Detecting Ringed Seal Vocalizations using Deep Learning

School of Earth and Ocean Sciences

Date & location

  • Wednesday, August 7, 2024
  • 1:30 P.M.
  • Clearihue Building, Room B017

Examining Committee

Supervisory Committee

  • Dr. Stan Dosso, School of Earth and Ocean Sciences, University of Victoria (Co-Supervisor)
  • Dr. William Halliday, School of Earth and Ocean Sciences, UVic (Co-Supervisor)
  • Dr. Jon Husson, School of Earth and Ocean Sciences, UVic (Member)
  • Dr. Sebastien Fabbro, Department of Physics and Astronomy, UVic (Outside Member)

External Examiner

  • Dr.
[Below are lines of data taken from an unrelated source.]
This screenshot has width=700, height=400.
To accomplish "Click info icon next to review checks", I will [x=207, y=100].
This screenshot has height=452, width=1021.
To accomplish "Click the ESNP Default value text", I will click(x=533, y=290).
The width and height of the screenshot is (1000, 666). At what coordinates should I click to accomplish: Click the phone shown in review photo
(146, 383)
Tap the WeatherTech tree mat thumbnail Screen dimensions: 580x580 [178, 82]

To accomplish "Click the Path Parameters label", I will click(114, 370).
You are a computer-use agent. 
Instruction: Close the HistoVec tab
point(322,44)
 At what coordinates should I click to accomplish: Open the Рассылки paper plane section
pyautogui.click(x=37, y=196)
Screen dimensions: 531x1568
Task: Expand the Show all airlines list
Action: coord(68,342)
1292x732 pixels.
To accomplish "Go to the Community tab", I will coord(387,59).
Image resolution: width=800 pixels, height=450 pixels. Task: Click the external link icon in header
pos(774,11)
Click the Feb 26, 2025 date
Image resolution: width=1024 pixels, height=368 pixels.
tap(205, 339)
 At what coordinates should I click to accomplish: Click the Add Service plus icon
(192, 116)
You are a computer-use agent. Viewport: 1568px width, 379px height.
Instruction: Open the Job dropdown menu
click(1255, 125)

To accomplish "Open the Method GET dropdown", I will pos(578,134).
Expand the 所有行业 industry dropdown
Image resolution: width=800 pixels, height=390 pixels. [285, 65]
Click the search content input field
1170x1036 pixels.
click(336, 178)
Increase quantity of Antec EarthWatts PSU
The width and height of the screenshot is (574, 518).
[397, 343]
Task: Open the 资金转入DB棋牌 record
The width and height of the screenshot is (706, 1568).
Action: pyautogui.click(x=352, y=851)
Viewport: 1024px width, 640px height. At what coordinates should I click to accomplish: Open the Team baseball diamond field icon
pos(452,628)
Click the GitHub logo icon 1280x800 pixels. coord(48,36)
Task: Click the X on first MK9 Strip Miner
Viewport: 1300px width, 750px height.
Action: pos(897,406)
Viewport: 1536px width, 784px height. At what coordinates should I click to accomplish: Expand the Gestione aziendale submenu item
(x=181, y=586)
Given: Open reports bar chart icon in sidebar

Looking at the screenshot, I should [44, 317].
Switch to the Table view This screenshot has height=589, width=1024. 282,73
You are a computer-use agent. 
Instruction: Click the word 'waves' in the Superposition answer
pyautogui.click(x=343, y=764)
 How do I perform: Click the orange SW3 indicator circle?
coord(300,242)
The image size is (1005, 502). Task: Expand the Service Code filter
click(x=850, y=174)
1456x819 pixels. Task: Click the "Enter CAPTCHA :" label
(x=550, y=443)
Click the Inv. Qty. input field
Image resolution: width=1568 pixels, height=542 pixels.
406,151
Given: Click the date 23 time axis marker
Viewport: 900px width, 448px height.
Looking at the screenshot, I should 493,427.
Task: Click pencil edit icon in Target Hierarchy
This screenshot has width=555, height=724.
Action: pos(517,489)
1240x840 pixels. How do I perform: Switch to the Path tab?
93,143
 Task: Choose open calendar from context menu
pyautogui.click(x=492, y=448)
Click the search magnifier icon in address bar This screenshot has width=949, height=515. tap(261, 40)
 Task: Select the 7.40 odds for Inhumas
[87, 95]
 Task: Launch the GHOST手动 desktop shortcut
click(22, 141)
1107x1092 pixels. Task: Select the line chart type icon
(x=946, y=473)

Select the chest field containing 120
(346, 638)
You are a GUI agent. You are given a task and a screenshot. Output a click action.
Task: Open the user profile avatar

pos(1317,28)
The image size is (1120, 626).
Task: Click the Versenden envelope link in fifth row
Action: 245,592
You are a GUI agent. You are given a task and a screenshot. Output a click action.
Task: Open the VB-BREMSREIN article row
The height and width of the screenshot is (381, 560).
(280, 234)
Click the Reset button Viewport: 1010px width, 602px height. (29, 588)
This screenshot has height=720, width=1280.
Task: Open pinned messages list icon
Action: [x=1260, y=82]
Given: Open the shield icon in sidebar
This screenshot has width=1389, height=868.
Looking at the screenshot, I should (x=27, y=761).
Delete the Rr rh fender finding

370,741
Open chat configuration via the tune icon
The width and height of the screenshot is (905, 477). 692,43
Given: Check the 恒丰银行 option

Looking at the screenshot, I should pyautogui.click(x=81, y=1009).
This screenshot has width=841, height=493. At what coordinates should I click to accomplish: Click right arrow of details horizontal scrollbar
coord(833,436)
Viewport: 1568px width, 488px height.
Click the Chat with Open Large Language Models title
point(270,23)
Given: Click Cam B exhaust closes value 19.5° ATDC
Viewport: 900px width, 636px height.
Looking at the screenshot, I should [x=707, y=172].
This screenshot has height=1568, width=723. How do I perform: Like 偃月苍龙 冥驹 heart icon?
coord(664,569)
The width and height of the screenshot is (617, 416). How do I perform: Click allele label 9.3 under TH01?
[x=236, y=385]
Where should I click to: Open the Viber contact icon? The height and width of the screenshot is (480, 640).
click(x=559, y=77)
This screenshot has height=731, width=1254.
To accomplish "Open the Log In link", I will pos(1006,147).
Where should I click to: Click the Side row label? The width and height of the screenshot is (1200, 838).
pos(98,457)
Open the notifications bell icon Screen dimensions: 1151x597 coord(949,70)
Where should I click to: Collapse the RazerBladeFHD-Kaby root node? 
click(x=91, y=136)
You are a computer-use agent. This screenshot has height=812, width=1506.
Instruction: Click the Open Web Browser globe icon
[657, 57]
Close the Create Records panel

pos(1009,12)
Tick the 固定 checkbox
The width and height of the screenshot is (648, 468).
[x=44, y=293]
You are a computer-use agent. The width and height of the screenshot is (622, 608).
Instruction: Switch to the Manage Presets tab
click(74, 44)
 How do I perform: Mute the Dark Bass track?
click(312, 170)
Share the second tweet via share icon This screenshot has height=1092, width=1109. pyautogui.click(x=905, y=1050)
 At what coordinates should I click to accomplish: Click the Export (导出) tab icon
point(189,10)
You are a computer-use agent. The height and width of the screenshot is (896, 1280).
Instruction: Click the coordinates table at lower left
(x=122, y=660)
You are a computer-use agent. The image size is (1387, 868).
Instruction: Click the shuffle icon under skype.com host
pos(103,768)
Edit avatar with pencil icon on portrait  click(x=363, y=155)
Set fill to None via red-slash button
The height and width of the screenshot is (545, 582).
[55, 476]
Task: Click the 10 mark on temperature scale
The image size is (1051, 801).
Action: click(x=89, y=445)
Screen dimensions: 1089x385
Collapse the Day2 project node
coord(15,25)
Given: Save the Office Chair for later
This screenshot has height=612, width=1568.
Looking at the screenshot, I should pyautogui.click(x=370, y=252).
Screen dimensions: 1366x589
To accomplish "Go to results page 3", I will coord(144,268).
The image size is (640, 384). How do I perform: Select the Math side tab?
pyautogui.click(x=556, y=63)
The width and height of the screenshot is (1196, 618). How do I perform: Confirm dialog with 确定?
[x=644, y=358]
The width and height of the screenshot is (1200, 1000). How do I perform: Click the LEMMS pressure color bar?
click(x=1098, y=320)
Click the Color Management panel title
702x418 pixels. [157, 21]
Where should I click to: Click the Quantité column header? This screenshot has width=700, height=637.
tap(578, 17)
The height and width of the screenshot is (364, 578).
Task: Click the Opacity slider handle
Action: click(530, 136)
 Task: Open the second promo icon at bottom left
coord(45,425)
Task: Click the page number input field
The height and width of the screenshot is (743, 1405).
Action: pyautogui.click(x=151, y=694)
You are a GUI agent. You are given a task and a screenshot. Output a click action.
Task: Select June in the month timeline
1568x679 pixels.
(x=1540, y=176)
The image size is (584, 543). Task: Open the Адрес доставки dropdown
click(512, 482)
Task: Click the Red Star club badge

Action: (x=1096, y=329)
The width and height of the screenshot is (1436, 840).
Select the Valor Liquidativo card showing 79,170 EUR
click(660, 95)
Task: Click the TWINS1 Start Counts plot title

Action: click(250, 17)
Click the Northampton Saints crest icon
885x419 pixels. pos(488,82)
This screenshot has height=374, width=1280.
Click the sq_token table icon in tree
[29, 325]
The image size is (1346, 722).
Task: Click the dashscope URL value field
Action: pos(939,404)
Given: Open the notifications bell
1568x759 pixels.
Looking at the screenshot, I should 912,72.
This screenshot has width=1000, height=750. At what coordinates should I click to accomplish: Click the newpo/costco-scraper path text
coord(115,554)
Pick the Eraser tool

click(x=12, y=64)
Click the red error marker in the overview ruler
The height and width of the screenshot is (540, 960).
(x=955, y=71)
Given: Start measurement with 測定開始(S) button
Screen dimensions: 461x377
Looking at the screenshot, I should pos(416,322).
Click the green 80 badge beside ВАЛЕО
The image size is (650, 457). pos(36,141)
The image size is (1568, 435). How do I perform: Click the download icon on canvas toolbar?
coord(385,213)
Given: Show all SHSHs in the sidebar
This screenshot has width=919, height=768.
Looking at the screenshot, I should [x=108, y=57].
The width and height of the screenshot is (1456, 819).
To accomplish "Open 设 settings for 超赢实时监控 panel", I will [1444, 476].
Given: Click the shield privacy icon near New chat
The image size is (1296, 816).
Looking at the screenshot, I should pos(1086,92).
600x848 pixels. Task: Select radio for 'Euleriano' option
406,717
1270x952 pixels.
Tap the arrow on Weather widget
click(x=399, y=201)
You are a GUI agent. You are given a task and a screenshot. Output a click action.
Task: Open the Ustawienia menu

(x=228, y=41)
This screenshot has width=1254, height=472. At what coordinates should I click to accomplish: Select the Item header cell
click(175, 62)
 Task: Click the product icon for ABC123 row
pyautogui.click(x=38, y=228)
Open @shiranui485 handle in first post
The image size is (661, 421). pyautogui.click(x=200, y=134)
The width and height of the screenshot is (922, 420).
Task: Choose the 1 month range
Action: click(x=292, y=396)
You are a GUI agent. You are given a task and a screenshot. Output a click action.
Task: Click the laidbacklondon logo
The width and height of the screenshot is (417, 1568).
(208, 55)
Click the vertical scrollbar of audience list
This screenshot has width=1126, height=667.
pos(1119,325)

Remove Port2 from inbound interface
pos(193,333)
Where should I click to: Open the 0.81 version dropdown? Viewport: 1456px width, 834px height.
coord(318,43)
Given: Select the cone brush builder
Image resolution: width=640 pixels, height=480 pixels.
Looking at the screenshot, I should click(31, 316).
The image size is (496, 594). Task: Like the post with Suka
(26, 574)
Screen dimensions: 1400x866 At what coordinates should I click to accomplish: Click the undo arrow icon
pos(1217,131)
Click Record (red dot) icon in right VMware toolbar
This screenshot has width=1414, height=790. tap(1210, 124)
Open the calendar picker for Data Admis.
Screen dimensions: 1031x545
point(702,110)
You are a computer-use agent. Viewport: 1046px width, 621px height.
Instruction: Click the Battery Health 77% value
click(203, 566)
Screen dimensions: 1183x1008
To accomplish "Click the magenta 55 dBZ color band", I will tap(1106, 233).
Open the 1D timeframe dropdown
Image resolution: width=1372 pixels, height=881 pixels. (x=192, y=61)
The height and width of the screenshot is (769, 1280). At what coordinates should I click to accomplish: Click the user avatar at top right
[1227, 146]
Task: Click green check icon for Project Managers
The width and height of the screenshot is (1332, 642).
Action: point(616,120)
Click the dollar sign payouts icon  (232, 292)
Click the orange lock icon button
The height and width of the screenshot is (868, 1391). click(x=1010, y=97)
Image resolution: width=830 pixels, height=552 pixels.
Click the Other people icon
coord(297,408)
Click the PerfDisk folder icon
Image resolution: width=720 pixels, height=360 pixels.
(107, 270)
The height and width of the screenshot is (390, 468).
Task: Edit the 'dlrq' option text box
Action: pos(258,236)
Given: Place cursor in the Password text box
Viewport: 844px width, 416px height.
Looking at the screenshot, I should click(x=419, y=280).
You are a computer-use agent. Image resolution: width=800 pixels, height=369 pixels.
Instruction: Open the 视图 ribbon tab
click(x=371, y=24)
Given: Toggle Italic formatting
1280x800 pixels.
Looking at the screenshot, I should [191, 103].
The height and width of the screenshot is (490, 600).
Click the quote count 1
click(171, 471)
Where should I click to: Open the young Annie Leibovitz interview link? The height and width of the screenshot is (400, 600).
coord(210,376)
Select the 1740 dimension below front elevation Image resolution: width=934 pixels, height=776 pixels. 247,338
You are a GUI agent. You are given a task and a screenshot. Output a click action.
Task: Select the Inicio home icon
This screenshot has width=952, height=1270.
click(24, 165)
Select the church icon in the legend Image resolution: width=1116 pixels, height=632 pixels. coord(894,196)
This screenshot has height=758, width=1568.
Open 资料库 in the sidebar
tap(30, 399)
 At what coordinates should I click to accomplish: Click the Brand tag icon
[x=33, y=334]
Heloise Frouin-Mouy, Southeast Fisheries Science Centre, NOAA Fisheries

Chair of Oral Examination

  • Dr. Simon Devereaux, Department of History, UVic

Abstract

Ringed seals (Pusa hispida), a species of Arctic seal, are listed as a species of special concern in Canada due to a projected loss of habitat caused by the effects of climate change. In order to create effective conservation measures to protect this species, it is important to understand their spatial and temporal distributions. The analysis of passive acoustic monitoring (PAM) data can provide spatial, temporal, and behavioural information through the acoustic detection of a species’ vocalizations. Automated detection methods are necessary to analyze large volumes of PAM data within realistic time-scales. Deep learning (DL) based methods have recently outperformed more traditional methods for the automated detection of marine mammal vocalizations. This thesis develops the first practical automated ringed seal vocalization detector using DL methods. Specifically, ResNet, a convolutional neural network architecture which has shown success for other marine mammal species, is used to perform binary classification of spectrograms containing ringed seal vocalizations. The ensemble model achieves an F1 score above 0.90 for manually-verified segmented spectrograms in both development environments and those unseen during development. The detector was also deployed on two continuous datasets containing data from different years and/or locations than those seen during development, and achieves greater than 0.90 recall, but reduced precision at approximately 0.50 for both datasets. Many of the false positive detections had similar frequency-domain signatures to ringed seal vocalizations. The detector will be available as an open-source command-line-interface tool for researchers to apply to their own data.